Daha önce de geçtiğimiz 1 Mayıs günü “Arka Sıradakiler” adlı dizide tatil yapmadan çalıştırılan set işçilerinden asistan Selin Erdem, sette park halindeki minibüsün hareket etmesi sonucu hayatını kaybetmişti. Selin Erdem’in davası hala devam ediyor. Selin Erdem’in yakınları ve arkadaşları soruşturma ve yargılamanın tüm sorumluları kapsaması için her duruşmada basın açıklaması ile olayı ayıplıyor ve kınıyorlar.
Üretimin temel dinamosu olan set emekçilerinin sorunları üretim aşaması ve sonrasında magazin basınının ve başrol oyuncusunun skandalları ile ilk başta perdeleniyor.
Dizilerdeki kadın ya da erkek oyuncunun özel hayatına kadar ilgi gösteren gazete ve televizyonlar, set işçilerinin çalışma koşullarının ilkelliğini haber değerinden saymıyor. Böyle de namuslular.
Bütün bu kepazelik esasında dizi yapımcılarının yer aldığı alanın “piyasa” aşamasından sektörel organizasyona geçmemesinden kaynaklanıyor bana kalırsa.
Piyasanın emek ve alın teri aleyhine işleyen ilkel koşulları, vahşi kapitalizmin en temel kuralı olan para-meta-para ilişkisi üzerinden yürüyor çünkü.
Dizi yapımcılarının profesyonel anlamda sektör gibi çalışmaları iktisaden kendi kazançlarını azaltacak ve yeni mali ve sosyal sorunlar oluşturacak, bunun farkındalar.

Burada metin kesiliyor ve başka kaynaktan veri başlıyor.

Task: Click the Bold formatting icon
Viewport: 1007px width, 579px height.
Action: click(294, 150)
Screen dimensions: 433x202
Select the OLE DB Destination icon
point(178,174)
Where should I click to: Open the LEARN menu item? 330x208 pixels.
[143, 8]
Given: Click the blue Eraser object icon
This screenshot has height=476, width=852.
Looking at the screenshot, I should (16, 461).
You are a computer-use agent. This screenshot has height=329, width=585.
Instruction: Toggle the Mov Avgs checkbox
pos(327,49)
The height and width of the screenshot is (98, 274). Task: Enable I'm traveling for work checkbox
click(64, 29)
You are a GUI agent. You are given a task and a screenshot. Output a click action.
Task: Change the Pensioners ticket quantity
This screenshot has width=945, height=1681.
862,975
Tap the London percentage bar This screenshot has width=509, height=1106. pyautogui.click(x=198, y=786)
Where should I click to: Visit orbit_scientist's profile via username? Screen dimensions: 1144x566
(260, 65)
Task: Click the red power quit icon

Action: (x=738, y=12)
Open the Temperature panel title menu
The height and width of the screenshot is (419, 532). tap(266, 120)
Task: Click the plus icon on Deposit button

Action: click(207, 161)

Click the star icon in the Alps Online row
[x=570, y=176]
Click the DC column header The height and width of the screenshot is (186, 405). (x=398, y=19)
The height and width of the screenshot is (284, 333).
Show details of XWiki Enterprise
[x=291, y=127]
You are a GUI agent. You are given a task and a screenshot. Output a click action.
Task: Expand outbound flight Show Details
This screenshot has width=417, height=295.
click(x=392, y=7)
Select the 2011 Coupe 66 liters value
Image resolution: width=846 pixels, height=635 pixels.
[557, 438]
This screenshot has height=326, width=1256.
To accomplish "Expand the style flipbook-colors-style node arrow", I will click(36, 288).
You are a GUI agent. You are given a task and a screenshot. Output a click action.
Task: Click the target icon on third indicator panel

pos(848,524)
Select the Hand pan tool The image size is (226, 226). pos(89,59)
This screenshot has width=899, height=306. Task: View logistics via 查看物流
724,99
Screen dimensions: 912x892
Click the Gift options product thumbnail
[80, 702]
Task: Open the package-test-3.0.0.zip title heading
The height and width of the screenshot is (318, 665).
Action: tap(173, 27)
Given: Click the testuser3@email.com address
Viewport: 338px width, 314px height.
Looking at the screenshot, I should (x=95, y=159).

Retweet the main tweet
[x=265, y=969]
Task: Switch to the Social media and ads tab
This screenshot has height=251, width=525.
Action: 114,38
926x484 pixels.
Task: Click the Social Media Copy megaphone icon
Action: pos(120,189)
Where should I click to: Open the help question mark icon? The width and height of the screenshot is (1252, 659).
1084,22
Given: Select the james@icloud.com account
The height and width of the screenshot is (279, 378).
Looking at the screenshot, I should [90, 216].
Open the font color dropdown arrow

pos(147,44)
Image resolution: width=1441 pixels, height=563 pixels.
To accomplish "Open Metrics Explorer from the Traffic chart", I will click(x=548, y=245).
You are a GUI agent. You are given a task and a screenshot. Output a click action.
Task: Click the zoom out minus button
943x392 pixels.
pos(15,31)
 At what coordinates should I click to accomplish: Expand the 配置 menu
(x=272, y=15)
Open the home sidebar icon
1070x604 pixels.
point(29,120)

En başta iş daha profesyonelleşecek ve daha örgütlü bir yapı oluşacak, çalışanlar örgütlü olarak hak talebinde bulunacaklar. Ulaşım, çalışma saatleri, yemek gibi sorunları tartışmaya açacaklar vs.
Bugün bu dağınık ve yeterince örgütlü dayanışmanın olmadığı mevcut piyasada bunların genel olarak yapılabildiğini söylemek zor.
Ayrıca reklam veren firmalar da bu ilke ve kurallara uyarak yapımcılara bilerek ve isteyerek destek sağlayarak yaşananları görmezden geliyor.
Setlerdeki iş kazaları daha fazla yaygınlaşmadan başta yapımcılar, dizilere reklam veren şirketler olmak üzere emek örgütleri, sendika ve dernekler dayanışma içinde bu kazaları durdurmak için kalıcı önlemleri yeniden gözden geçirerek uygulamaya sokmalıdırlar.
Yoksa bu kazaların önünü almak bir zaman sonra güç olabilir.